* WORK REQUEST *
Everything from the line containing "Given: Click Thái" through the last line of the listing below should be returned exactly, except for pictures.

* SUPPLIED DATA *
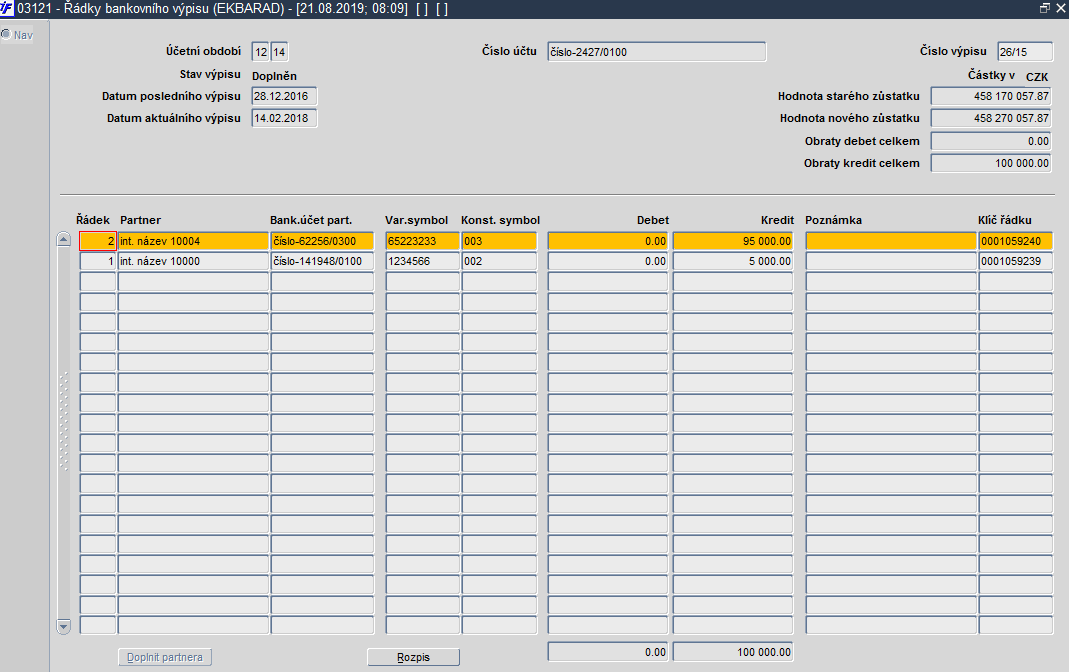
Task: Close the window with the X icon
Action: (x=1060, y=8)
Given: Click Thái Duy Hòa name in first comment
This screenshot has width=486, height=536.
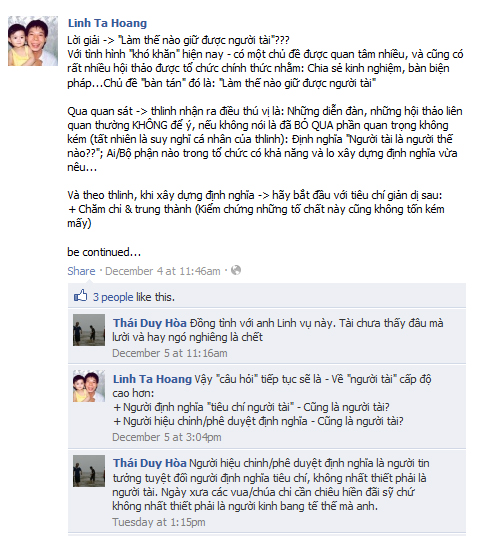Looking at the screenshot, I should 150,323.
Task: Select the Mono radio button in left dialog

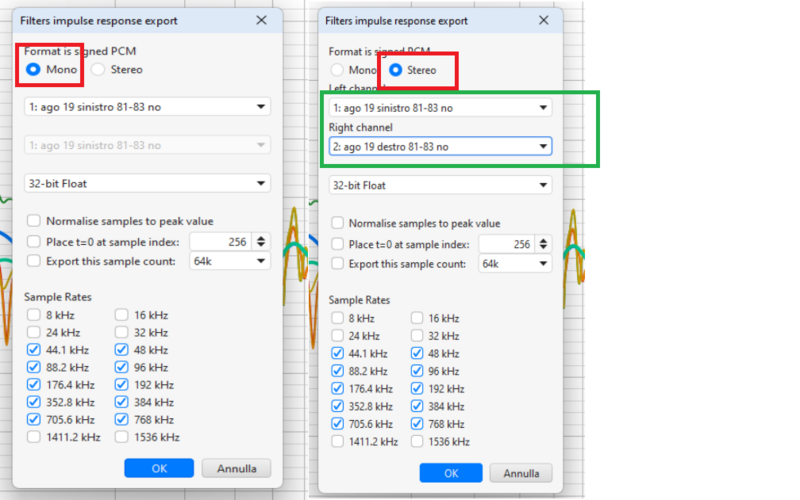Action: [34, 70]
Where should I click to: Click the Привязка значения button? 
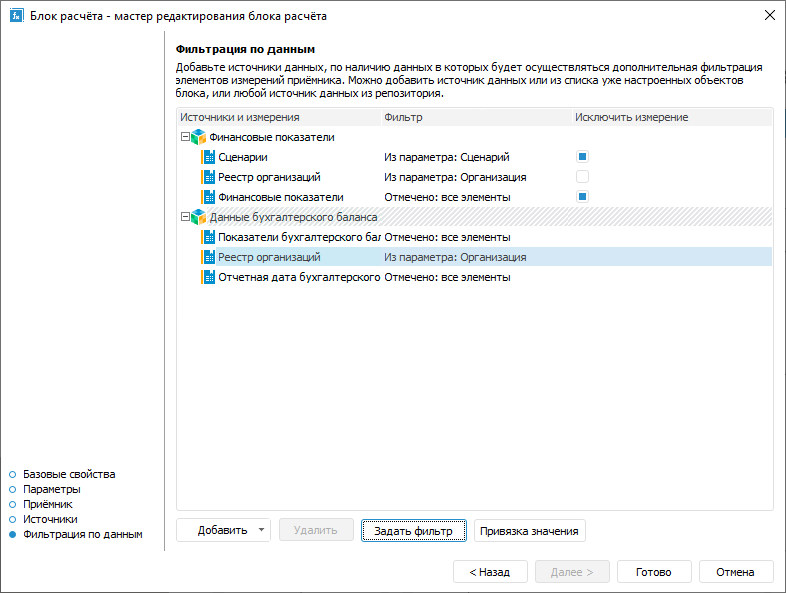pos(529,531)
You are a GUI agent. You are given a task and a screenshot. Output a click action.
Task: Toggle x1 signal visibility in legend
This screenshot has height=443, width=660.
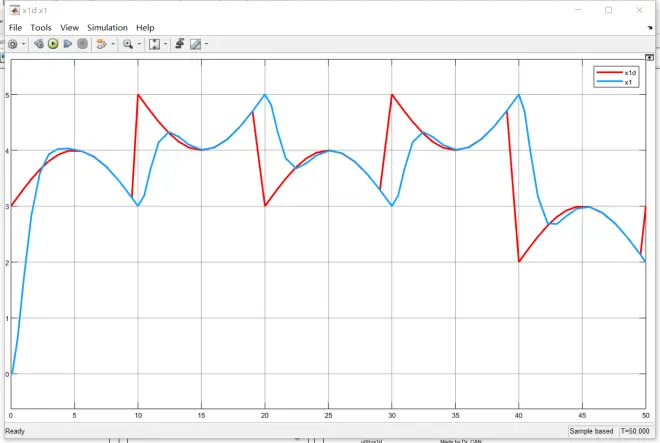pos(628,82)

* TASK ANSWER *
Given: Click Thái Duy Hòa name in first comment
This screenshot has width=486, height=536.
Looking at the screenshot, I should 150,323.
Task: Select the Mono radio button in left dialog

Action: [34, 70]
Where should I click to: Click the Привязка значения button? 
pos(529,531)
You are a GUI agent. You are given a task and a screenshot. Output a click action.
Task: Toggle x1 signal visibility in legend
This screenshot has height=443, width=660.
pos(628,82)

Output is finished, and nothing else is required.